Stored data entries
--- START ---

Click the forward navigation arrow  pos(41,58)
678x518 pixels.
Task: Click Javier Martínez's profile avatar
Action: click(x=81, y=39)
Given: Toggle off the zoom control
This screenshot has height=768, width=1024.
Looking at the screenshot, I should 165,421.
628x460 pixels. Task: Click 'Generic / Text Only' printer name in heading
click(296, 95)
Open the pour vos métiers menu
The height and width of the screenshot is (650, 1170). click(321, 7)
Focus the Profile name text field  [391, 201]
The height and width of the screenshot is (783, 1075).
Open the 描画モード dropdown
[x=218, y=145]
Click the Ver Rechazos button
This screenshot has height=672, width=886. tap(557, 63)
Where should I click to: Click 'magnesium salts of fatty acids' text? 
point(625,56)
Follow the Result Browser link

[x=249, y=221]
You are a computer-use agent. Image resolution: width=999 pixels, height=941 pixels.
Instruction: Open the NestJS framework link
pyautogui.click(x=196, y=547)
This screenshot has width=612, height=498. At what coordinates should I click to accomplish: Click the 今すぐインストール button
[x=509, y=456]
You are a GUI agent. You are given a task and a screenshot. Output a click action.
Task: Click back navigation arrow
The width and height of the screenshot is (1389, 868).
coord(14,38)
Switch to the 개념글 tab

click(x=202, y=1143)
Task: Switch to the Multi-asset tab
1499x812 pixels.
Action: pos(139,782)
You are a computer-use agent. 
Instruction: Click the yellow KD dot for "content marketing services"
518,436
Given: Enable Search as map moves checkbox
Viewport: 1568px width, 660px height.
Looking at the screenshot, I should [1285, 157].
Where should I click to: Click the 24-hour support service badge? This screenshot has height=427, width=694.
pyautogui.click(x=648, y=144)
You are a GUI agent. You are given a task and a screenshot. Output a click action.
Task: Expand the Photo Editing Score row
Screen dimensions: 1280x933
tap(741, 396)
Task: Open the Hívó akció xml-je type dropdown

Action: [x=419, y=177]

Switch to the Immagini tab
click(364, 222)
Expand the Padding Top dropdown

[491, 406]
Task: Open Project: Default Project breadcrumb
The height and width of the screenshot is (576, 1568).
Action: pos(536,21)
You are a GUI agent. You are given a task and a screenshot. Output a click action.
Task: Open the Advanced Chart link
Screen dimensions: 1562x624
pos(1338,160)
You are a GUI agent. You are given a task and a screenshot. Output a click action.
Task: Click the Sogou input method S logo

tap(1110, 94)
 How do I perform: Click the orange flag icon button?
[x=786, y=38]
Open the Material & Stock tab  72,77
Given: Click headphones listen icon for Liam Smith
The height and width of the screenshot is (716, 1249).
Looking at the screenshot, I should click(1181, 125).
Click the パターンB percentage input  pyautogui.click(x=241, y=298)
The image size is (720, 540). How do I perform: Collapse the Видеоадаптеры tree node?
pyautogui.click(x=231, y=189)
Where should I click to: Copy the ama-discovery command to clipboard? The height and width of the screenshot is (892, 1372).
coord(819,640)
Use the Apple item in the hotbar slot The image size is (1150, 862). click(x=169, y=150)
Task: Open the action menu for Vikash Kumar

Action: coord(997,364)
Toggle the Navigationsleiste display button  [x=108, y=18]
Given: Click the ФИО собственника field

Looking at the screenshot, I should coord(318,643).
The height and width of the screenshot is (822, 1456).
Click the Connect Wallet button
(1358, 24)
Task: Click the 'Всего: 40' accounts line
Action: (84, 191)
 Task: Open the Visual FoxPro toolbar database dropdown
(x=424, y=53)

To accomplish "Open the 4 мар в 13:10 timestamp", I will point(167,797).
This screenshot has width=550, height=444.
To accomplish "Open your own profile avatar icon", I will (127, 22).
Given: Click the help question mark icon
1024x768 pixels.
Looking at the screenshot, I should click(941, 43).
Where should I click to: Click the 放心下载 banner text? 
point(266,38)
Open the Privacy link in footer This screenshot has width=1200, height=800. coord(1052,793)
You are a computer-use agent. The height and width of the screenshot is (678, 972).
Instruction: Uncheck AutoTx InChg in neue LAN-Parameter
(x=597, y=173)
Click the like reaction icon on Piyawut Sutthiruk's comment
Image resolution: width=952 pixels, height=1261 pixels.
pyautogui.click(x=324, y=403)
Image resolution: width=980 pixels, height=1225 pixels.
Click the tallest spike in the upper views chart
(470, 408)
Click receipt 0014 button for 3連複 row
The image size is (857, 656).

--- END ---

Restate every entry exactly. Leave nothing out.

* SOLUTION TO THIS EXERCISE
Click the forward navigation arrow  pos(41,58)
678x518 pixels.
Task: Click Javier Martínez's profile avatar
Action: click(x=81, y=39)
Given: Toggle off the zoom control
This screenshot has height=768, width=1024.
Looking at the screenshot, I should 165,421.
628x460 pixels. Task: Click 'Generic / Text Only' printer name in heading
click(296, 95)
Open the pour vos métiers menu
The height and width of the screenshot is (650, 1170). click(321, 7)
Focus the Profile name text field  [391, 201]
The height and width of the screenshot is (783, 1075).
Open the 描画モード dropdown
[x=218, y=145]
Click the Ver Rechazos button
This screenshot has height=672, width=886. tap(557, 63)
Where should I click to: Click 'magnesium salts of fatty acids' text? 
point(625,56)
Follow the Result Browser link

[x=249, y=221]
You are a computer-use agent. Image resolution: width=999 pixels, height=941 pixels.
Instruction: Open the NestJS framework link
pyautogui.click(x=196, y=547)
This screenshot has width=612, height=498. At what coordinates should I click to accomplish: Click the 今すぐインストール button
[x=509, y=456]
You are a GUI agent. You are given a task and a screenshot. Output a click action.
Task: Click back navigation arrow
The width and height of the screenshot is (1389, 868).
coord(14,38)
Switch to the 개념글 tab

click(x=202, y=1143)
Task: Switch to the Multi-asset tab
1499x812 pixels.
Action: pos(139,782)
You are a computer-use agent. 
Instruction: Click the yellow KD dot for "content marketing services"
518,436
Given: Enable Search as map moves checkbox
Viewport: 1568px width, 660px height.
Looking at the screenshot, I should [1285, 157].
Where should I click to: Click the 24-hour support service badge? This screenshot has height=427, width=694.
pyautogui.click(x=648, y=144)
You are a GUI agent. You are given a task and a screenshot. Output a click action.
Task: Expand the Photo Editing Score row
Screen dimensions: 1280x933
tap(741, 396)
Task: Open the Hívó akció xml-je type dropdown

Action: [x=419, y=177]

Switch to the Immagini tab
click(364, 222)
Expand the Padding Top dropdown

[491, 406]
Task: Open Project: Default Project breadcrumb
The height and width of the screenshot is (576, 1568).
Action: pos(536,21)
You are a GUI agent. You are given a task and a screenshot. Output a click action.
Task: Open the Advanced Chart link
Screen dimensions: 1562x624
pos(1338,160)
You are a GUI agent. You are given a task and a screenshot. Output a click action.
Task: Click the Sogou input method S logo

tap(1110, 94)
 How do I perform: Click the orange flag icon button?
[x=786, y=38]
Open the Material & Stock tab  72,77
Given: Click headphones listen icon for Liam Smith
The height and width of the screenshot is (716, 1249).
Looking at the screenshot, I should click(1181, 125).
Click the パターンB percentage input  pyautogui.click(x=241, y=298)
The image size is (720, 540). How do I perform: Collapse the Видеоадаптеры tree node?
pyautogui.click(x=231, y=189)
Where should I click to: Copy the ama-discovery command to clipboard? The height and width of the screenshot is (892, 1372).
coord(819,640)
Use the Apple item in the hotbar slot The image size is (1150, 862). click(x=169, y=150)
Task: Open the action menu for Vikash Kumar

Action: coord(997,364)
Toggle the Navigationsleiste display button  [x=108, y=18]
Given: Click the ФИО собственника field

Looking at the screenshot, I should coord(318,643).
The height and width of the screenshot is (822, 1456).
Click the Connect Wallet button
(1358, 24)
Task: Click the 'Всего: 40' accounts line
Action: (84, 191)
 Task: Open the Visual FoxPro toolbar database dropdown
(x=424, y=53)

To accomplish "Open the 4 мар в 13:10 timestamp", I will point(167,797).
This screenshot has width=550, height=444.
To accomplish "Open your own profile avatar icon", I will (127, 22).
Given: Click the help question mark icon
1024x768 pixels.
Looking at the screenshot, I should click(941, 43).
Where should I click to: Click the 放心下载 banner text? 
point(266,38)
Open the Privacy link in footer This screenshot has width=1200, height=800. coord(1052,793)
You are a computer-use agent. The height and width of the screenshot is (678, 972).
Instruction: Uncheck AutoTx InChg in neue LAN-Parameter
(x=597, y=173)
Click the like reaction icon on Piyawut Sutthiruk's comment
Image resolution: width=952 pixels, height=1261 pixels.
pyautogui.click(x=324, y=403)
Image resolution: width=980 pixels, height=1225 pixels.
Click the tallest spike in the upper views chart
(470, 408)
Click receipt 0014 button for 3連複 row
The image size is (857, 656).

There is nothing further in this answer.